Agatha All Along episode 7 breaks new ground for the MCU by delivering a magic Marvel take on the best Stephen King adaptation to date
Opinion | It really does feel like forever since Marvel has been this good
Warning! This article contains major spoilers for Agatha All Along episode 7, so turn back now if you haven't seen it yet...
It feels like forever since Marvel has been this good. That's what first comes to mind when the credits roll on Agatha All Along‘s seventh episode, 'Death’s Hand In Mine'.
Although this might sound like a rather backward way to start discussion of the chapter at hand, it's actually rather fitting to kick things off "close to the end". This is an episode that's out of time, evoking other twisty time-travel stories of the past – including one of the best that horror icon Stephen King never told…
Timey-wimey
Agatha's coven fights against an ever-dwindling clock this week that brings them one step closer to the end of the road (and therefore the end of the show). But more importantly, the narrative itself is also out of time: a slippery, nonlinear beast which jumps back and forth between the past and the present, skipping seconds, minutes, and even centuries in the blink of an eye.

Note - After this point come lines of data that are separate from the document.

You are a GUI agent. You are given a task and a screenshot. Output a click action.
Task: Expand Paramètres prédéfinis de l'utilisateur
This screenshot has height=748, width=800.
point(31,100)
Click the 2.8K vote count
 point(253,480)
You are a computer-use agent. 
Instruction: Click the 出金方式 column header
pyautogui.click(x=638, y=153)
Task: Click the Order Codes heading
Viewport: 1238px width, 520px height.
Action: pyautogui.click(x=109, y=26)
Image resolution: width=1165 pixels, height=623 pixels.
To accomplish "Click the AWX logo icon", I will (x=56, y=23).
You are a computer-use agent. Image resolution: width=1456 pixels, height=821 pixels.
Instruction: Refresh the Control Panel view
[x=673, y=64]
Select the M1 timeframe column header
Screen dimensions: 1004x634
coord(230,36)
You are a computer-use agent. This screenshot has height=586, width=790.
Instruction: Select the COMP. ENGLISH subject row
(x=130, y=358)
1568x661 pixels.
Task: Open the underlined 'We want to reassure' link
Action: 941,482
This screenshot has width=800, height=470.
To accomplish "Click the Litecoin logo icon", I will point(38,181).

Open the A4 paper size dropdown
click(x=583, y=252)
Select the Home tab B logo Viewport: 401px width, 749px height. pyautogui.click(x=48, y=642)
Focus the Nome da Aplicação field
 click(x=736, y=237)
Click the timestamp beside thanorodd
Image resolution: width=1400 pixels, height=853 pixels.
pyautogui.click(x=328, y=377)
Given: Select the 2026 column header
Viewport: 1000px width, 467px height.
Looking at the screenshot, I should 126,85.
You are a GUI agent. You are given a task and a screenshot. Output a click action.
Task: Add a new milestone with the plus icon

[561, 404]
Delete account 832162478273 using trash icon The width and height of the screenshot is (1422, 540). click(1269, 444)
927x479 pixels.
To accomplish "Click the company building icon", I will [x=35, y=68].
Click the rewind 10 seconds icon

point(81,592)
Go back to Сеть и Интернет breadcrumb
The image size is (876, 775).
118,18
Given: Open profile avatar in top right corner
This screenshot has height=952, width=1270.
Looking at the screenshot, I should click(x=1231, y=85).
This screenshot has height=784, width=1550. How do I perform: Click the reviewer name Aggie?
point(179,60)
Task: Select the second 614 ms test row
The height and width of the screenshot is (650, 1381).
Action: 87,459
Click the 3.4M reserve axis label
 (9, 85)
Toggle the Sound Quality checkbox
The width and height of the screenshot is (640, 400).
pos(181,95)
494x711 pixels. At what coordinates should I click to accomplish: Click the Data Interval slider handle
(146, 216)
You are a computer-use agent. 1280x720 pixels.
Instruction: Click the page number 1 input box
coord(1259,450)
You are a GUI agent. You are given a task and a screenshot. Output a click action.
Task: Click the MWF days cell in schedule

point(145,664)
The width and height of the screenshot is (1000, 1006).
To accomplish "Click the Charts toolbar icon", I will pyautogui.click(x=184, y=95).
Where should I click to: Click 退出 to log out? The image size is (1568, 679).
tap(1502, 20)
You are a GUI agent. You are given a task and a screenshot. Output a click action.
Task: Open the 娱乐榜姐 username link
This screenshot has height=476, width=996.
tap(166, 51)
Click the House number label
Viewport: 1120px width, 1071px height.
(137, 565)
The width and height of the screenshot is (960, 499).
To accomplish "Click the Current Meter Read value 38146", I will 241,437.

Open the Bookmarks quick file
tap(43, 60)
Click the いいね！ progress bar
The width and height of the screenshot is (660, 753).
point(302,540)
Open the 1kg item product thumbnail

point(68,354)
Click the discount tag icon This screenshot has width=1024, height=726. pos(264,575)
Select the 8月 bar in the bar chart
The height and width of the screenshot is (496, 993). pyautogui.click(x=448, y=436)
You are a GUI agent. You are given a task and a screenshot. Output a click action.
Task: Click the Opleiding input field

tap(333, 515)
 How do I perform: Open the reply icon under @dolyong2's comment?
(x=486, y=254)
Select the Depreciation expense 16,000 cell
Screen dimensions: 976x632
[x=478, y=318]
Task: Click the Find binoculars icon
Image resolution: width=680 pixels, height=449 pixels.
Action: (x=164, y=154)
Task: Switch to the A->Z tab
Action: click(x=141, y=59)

The eye in question belongs to the seer of the group, Patti Lupone's Lilia Calderu, who faces the end from the moment this episode begins. In a void devoid of context, Lilia falls into a black abyss, her limbs flailing. Is this a vision of the future or simply what happened after Teen threw her and Jen down into the mud a couple of episodes prior? Perhaps both or neither of these explanations ring true because it turns out Lilia herself is both present and absent all at once as her consciousness hurtles through time beyond her control.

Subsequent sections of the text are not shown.